Short-term fluctuations, known as business cycles, include periods of booms and busts, whereas long-term growth shows a general upward trend in GDP.
How is GDP calculated according to the expenditure approach?
GDP (Y) is calculated as Y = C + I + G + X - M, where C is household consumption, I is investment, G is government expenditure, X is exports, and M is imports.
What is the relationship between the price level and household consumption?
There is a negative relationship; as the price level rises, household consumption decreases.
What characterizes the short run aggregate supply function (SRAS)?
It is positively related to the price level due to sticky nominal wages.
What is expansionary fiscal policy?
An increase in government expenditure to boost aggregate demand.

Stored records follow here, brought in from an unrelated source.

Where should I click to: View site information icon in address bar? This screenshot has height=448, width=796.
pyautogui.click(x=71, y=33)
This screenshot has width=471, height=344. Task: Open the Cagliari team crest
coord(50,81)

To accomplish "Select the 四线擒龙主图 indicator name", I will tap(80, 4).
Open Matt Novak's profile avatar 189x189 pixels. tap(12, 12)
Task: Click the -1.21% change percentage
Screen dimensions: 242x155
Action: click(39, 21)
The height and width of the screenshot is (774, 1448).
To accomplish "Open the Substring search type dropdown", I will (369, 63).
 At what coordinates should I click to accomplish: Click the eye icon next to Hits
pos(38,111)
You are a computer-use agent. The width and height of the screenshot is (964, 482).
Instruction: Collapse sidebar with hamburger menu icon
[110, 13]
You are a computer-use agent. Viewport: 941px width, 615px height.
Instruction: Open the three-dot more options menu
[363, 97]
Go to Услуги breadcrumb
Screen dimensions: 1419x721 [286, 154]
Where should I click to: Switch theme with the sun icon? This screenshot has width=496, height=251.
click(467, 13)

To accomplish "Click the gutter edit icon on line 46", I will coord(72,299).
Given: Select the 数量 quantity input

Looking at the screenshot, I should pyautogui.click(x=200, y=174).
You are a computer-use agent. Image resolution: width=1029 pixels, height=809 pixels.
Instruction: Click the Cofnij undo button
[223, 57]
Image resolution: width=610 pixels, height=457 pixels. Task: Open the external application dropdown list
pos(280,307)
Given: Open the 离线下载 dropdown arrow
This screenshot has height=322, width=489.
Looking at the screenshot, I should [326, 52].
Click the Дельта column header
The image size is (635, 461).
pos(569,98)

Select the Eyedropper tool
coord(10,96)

What is crowding out in the context of fiscal policy?
When increased government expenditure raises interest rates, leading to a decrease in private consumption and investment.
What does the multiplier effect refer to?
The process by which an initial increase in spending leads to a larger overall increase in economic output.
What occurs during a positive aggregate demand shock?
An increase in aggregate demand leads to higher output and price levels in the short run.
What is the self-correction mechanism in economics?
The process by which adjustments in nominal input prices return the economy to full employment output after a shock.
What effect did the Covid pandemic have on the economy according to the lecture?
It caused a leftward shift in the short run aggregate supply function, leading to reduced output and increased prices.
What might stabilization policy aim to do in reaction to a recession caused by external shock?
Shift the aggregate demand function to the right using fiscal or monetary policies to stimulate the economy.
What was John Maynard Keynes' view on economic recovery during a depression?
He believed that waiting for the self-correction mechanism could be harmful, advocating for policy measures to expedite recovery.
What are the limitations of stabilization policy?
Consensus on recessions often occurs too late, and time delays in legislation and policy execution may hinder timely responses to economic downturns.